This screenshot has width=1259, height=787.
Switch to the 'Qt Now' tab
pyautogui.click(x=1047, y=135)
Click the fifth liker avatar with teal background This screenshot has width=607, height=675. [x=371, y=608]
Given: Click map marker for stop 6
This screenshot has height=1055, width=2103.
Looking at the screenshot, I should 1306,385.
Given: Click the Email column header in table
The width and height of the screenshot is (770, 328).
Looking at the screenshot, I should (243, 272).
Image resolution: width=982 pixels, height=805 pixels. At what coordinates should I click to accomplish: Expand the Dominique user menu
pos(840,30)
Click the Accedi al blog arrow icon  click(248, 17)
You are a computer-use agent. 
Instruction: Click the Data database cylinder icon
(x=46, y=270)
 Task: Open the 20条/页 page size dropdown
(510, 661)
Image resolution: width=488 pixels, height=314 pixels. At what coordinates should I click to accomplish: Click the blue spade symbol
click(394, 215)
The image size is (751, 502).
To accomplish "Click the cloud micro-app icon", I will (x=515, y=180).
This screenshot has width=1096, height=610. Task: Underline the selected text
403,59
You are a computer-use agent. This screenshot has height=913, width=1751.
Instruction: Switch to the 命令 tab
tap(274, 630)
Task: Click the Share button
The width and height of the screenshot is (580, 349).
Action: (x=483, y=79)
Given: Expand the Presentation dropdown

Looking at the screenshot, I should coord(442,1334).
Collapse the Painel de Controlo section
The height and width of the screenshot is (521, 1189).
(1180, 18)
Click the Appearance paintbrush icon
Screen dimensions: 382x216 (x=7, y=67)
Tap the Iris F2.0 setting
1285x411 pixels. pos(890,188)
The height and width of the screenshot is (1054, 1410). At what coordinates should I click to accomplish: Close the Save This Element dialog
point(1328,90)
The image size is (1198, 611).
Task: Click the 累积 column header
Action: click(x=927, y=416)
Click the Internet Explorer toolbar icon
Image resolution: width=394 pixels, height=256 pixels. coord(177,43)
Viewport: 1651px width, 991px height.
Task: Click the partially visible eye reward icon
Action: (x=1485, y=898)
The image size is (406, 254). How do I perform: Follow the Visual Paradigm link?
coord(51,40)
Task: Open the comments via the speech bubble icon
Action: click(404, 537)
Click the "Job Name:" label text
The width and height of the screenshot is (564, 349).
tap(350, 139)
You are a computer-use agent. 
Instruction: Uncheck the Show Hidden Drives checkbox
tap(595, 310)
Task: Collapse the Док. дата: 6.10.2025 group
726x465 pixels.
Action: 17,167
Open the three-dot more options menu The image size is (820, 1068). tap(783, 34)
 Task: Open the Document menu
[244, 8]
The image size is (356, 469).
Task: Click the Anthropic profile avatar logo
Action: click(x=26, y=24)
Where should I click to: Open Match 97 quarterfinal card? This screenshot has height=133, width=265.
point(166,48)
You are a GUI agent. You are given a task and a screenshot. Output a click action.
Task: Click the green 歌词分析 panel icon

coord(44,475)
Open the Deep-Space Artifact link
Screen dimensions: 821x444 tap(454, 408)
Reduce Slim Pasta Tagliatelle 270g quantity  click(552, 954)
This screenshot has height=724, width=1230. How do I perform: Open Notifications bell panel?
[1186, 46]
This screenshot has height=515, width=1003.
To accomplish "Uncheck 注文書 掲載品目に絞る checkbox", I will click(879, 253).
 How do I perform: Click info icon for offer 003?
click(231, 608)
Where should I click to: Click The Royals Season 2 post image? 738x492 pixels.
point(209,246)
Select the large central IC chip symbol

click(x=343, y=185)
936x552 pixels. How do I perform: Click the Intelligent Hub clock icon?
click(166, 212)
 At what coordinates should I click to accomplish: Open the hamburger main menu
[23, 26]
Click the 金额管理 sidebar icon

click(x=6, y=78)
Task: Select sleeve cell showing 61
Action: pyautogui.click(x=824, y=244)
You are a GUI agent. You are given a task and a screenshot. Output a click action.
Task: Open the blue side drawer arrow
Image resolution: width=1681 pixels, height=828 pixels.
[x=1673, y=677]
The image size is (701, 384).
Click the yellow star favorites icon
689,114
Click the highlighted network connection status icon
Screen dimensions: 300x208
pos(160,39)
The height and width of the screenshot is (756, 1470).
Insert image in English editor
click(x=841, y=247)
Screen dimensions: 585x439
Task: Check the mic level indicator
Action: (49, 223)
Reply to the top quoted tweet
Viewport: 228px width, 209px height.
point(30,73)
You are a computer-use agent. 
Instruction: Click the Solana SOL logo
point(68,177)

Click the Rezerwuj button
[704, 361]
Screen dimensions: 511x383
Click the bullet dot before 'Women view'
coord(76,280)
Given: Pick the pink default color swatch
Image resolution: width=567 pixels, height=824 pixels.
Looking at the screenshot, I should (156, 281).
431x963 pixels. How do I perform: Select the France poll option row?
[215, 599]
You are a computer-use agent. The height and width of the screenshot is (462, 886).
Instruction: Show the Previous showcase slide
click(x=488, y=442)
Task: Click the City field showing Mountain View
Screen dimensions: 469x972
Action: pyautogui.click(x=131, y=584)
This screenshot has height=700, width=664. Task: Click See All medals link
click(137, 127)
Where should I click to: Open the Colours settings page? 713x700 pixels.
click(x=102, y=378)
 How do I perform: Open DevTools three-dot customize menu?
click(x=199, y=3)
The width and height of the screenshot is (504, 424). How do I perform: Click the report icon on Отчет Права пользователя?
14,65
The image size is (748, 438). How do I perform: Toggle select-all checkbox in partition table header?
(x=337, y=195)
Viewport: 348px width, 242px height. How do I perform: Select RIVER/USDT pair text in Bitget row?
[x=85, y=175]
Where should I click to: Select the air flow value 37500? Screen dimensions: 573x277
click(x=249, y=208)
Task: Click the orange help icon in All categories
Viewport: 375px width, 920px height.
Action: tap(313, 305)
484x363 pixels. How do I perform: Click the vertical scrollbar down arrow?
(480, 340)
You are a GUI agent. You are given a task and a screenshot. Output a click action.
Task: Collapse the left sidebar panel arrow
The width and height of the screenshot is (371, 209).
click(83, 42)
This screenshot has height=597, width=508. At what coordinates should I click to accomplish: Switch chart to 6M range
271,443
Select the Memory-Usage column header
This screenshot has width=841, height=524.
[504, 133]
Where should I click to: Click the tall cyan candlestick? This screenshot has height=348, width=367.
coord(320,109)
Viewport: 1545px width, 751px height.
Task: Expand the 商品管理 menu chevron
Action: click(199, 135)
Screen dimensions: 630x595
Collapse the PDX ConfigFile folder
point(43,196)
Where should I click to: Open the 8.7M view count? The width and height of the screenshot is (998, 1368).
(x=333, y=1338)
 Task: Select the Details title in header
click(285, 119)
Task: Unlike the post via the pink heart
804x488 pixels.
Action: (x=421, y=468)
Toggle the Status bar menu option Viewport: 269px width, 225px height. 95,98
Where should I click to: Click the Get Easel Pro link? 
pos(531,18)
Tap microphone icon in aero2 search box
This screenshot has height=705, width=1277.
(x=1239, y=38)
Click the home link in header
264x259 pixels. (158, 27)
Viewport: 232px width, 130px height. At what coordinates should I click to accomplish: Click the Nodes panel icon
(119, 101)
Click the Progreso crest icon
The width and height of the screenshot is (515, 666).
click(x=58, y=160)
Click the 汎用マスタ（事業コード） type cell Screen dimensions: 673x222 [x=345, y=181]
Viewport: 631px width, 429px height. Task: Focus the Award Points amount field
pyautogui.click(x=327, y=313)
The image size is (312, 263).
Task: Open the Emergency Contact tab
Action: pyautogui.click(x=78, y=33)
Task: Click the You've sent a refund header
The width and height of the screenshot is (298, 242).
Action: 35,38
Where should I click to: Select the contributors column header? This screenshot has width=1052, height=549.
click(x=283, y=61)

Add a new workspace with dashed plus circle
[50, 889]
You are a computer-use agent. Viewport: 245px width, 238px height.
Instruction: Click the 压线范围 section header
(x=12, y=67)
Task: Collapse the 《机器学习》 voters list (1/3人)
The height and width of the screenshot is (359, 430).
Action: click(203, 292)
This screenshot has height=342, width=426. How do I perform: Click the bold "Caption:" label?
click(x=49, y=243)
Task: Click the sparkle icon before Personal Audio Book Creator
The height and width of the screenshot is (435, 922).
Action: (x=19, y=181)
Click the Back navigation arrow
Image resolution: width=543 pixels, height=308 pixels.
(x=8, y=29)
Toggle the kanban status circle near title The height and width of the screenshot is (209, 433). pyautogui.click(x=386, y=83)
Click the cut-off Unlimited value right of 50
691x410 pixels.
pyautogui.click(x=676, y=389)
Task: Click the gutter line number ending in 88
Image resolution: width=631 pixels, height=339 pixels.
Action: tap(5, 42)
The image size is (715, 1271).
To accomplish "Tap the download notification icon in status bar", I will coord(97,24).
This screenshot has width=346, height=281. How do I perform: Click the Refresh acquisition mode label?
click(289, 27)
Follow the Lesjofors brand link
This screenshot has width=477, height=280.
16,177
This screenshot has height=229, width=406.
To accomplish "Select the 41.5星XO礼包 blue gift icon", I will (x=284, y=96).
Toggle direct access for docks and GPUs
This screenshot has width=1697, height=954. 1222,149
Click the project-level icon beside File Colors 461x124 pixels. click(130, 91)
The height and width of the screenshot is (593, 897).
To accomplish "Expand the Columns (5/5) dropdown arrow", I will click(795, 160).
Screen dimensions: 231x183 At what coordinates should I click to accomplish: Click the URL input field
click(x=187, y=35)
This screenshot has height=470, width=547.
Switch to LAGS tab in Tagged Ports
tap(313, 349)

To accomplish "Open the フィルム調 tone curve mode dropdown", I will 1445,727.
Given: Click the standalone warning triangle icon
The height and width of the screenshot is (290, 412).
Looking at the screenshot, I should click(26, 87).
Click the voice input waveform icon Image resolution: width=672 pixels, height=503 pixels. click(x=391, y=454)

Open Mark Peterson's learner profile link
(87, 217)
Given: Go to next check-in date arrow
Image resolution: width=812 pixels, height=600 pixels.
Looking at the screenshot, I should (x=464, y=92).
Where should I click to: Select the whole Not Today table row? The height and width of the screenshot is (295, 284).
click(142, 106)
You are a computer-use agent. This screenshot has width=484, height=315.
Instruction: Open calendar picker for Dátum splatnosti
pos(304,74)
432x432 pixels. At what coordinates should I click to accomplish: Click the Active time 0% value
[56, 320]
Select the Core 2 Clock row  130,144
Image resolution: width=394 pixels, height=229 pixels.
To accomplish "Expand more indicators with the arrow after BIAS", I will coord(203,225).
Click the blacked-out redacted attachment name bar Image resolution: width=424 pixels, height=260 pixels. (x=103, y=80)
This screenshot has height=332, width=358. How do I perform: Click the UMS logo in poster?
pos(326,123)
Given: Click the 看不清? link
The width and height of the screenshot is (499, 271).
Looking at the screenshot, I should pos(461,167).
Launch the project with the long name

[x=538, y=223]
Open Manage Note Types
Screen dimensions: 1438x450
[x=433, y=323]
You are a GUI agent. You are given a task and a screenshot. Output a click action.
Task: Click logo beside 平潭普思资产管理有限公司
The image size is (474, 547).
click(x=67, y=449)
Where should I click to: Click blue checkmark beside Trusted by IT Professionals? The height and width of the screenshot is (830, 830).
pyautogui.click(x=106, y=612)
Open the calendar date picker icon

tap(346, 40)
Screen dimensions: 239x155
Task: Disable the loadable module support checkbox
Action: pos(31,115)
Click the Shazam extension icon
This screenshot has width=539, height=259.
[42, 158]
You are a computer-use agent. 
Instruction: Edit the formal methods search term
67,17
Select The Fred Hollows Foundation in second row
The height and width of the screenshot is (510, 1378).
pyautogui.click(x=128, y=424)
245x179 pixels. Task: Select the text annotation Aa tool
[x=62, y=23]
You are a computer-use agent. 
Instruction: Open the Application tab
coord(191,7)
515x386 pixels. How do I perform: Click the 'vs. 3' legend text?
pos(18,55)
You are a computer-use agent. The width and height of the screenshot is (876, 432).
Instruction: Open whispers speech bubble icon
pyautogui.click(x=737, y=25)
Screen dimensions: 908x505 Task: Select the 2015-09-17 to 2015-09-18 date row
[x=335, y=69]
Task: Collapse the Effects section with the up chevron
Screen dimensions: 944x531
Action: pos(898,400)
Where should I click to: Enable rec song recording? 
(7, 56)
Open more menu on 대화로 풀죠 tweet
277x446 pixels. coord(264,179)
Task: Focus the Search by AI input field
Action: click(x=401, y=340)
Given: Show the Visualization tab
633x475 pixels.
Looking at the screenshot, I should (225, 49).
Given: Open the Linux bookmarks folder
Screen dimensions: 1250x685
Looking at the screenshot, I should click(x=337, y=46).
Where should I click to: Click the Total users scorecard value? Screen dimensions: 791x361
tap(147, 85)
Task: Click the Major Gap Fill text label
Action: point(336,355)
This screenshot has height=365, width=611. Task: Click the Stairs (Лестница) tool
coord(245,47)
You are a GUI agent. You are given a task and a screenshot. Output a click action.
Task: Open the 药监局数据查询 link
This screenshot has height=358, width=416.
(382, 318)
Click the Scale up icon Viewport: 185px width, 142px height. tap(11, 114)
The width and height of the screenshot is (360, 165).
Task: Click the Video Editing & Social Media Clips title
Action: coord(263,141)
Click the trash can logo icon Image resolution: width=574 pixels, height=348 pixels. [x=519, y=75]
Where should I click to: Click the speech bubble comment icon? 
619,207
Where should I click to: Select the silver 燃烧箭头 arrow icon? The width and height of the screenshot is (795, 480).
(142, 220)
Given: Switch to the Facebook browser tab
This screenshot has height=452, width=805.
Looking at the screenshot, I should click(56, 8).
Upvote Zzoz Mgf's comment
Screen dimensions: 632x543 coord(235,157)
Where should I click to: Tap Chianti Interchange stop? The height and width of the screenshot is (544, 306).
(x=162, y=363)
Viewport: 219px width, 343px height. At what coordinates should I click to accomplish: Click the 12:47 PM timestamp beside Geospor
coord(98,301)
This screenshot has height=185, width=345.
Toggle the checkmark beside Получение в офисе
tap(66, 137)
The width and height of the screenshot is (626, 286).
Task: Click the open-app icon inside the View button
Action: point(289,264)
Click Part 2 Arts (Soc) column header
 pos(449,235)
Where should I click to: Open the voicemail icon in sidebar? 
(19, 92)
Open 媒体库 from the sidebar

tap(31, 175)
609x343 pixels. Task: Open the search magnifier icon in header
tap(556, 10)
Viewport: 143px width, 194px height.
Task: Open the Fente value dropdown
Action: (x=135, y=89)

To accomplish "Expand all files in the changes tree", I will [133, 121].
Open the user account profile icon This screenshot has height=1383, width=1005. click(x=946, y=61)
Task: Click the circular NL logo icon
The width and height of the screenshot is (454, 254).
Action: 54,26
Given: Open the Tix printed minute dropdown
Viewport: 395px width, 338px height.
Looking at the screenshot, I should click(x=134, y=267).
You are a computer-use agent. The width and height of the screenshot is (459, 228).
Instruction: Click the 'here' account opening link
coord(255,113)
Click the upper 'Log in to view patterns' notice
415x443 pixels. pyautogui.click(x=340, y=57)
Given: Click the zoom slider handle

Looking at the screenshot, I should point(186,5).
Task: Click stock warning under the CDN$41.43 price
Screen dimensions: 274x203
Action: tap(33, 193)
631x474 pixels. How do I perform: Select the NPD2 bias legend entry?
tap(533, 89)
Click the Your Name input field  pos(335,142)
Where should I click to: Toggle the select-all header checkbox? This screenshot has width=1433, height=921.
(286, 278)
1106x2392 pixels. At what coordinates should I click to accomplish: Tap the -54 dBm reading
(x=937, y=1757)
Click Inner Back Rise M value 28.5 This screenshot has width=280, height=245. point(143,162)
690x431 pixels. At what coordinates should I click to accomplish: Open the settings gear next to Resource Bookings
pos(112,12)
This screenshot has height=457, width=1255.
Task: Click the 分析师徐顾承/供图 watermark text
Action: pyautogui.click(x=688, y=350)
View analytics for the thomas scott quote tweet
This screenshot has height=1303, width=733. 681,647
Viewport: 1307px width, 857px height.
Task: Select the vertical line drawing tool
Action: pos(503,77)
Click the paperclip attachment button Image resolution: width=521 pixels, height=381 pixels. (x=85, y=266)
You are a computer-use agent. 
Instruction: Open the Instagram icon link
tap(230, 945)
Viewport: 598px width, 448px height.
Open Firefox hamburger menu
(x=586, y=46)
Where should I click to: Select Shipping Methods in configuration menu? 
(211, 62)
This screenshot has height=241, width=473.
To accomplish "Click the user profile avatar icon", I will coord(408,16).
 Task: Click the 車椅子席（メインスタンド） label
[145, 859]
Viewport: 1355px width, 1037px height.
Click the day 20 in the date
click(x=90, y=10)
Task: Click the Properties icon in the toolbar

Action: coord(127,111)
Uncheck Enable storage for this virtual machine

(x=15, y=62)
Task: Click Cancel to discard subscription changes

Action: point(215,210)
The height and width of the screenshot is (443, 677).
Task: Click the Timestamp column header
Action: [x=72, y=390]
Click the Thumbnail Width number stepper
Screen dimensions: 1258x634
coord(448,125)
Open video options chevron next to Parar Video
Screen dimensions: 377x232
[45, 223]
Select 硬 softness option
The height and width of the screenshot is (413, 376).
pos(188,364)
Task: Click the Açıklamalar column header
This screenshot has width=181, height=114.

* _What the exercise asks_
Starting with the line that holds "is (459, 228)." and ending with the line that holds "Click Inner Back", retype every line in the data above exactly, and nothing else.

* _Solved exercise_
You are a computer-use agent. The width and height of the screenshot is (459, 228).
Instruction: Click the 'here' account opening link
coord(255,113)
Click the upper 'Log in to view patterns' notice
415x443 pixels. pyautogui.click(x=340, y=57)
Given: Click the zoom slider handle

Looking at the screenshot, I should point(186,5).
Task: Click stock warning under the CDN$41.43 price
Screen dimensions: 274x203
Action: tap(33, 193)
631x474 pixels. How do I perform: Select the NPD2 bias legend entry?
tap(533, 89)
Click the Your Name input field  pos(335,142)
Where should I click to: Toggle the select-all header checkbox? This screenshot has width=1433, height=921.
(286, 278)
1106x2392 pixels. At what coordinates should I click to accomplish: Tap the -54 dBm reading
(x=937, y=1757)
Click Inner Back Rise M value 28.5 This screenshot has width=280, height=245. point(143,162)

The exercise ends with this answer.